> _WORK INSTRUCTION_: Repeat every entry, word for word, leaving no line out.

> _RECORDS FOR THE TASK_:
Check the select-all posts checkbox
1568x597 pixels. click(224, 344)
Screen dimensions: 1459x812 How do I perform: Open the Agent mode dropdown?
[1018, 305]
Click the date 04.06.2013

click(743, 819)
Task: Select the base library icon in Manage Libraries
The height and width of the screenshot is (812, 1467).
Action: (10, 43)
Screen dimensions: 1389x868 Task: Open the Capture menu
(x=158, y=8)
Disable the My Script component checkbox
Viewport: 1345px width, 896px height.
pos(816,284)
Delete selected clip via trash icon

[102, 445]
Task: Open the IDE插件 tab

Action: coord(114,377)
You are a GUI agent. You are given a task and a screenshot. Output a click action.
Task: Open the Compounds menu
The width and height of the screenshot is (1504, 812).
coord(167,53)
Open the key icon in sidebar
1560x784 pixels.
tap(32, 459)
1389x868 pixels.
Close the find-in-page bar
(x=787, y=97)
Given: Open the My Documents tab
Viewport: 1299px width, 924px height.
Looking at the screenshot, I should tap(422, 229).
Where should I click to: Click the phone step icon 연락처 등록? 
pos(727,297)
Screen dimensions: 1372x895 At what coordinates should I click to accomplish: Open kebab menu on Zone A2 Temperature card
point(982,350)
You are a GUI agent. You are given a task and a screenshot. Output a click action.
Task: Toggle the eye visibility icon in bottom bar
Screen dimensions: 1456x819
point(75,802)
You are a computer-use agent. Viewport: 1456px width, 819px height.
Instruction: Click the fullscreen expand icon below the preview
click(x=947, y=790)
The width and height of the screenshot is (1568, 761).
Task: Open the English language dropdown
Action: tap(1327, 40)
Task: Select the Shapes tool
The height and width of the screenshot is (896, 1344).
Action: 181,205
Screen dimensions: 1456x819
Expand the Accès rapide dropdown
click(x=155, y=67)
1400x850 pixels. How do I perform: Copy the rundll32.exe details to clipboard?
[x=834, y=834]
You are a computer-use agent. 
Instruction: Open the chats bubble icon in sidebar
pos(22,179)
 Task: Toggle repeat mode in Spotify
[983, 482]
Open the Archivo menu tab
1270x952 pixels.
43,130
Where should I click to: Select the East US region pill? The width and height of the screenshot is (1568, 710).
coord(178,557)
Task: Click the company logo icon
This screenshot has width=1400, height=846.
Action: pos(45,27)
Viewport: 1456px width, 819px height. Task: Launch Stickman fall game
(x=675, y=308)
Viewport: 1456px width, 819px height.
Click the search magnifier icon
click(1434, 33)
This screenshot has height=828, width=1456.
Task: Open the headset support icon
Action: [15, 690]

> _ANSWER FOR THE TASK_:
Check the select-all posts checkbox
1568x597 pixels. click(224, 344)
Screen dimensions: 1459x812 How do I perform: Open the Agent mode dropdown?
[1018, 305]
Click the date 04.06.2013

click(743, 819)
Task: Select the base library icon in Manage Libraries
The height and width of the screenshot is (812, 1467).
Action: (10, 43)
Screen dimensions: 1389x868 Task: Open the Capture menu
(x=158, y=8)
Disable the My Script component checkbox
Viewport: 1345px width, 896px height.
pos(816,284)
Delete selected clip via trash icon

[102, 445]
Task: Open the IDE插件 tab

Action: coord(114,377)
You are a GUI agent. You are given a task and a screenshot. Output a click action.
Task: Open the Compounds menu
The width and height of the screenshot is (1504, 812).
coord(167,53)
Open the key icon in sidebar
1560x784 pixels.
tap(32, 459)
1389x868 pixels.
Close the find-in-page bar
(x=787, y=97)
Given: Open the My Documents tab
Viewport: 1299px width, 924px height.
Looking at the screenshot, I should tap(422, 229).
Where should I click to: Click the phone step icon 연락처 등록? 
pos(727,297)
Screen dimensions: 1372x895 At what coordinates should I click to accomplish: Open kebab menu on Zone A2 Temperature card
point(982,350)
You are a GUI agent. You are given a task and a screenshot. Output a click action.
Task: Toggle the eye visibility icon in bottom bar
Screen dimensions: 1456x819
point(75,802)
You are a computer-use agent. Viewport: 1456px width, 819px height.
Instruction: Click the fullscreen expand icon below the preview
click(x=947, y=790)
The width and height of the screenshot is (1568, 761).
Task: Open the English language dropdown
Action: tap(1327, 40)
Task: Select the Shapes tool
The height and width of the screenshot is (896, 1344).
Action: 181,205
Screen dimensions: 1456x819
Expand the Accès rapide dropdown
click(x=155, y=67)
1400x850 pixels. How do I perform: Copy the rundll32.exe details to clipboard?
[x=834, y=834]
You are a computer-use agent. 
Instruction: Open the chats bubble icon in sidebar
pos(22,179)
 Task: Toggle repeat mode in Spotify
[983, 482]
Open the Archivo menu tab
1270x952 pixels.
43,130
Where should I click to: Select the East US region pill? The width and height of the screenshot is (1568, 710).
coord(178,557)
Task: Click the company logo icon
This screenshot has width=1400, height=846.
Action: pos(45,27)
Viewport: 1456px width, 819px height. Task: Launch Stickman fall game
(x=675, y=308)
Viewport: 1456px width, 819px height.
Click the search magnifier icon
click(1434, 33)
This screenshot has height=828, width=1456.
Task: Open the headset support icon
Action: [15, 690]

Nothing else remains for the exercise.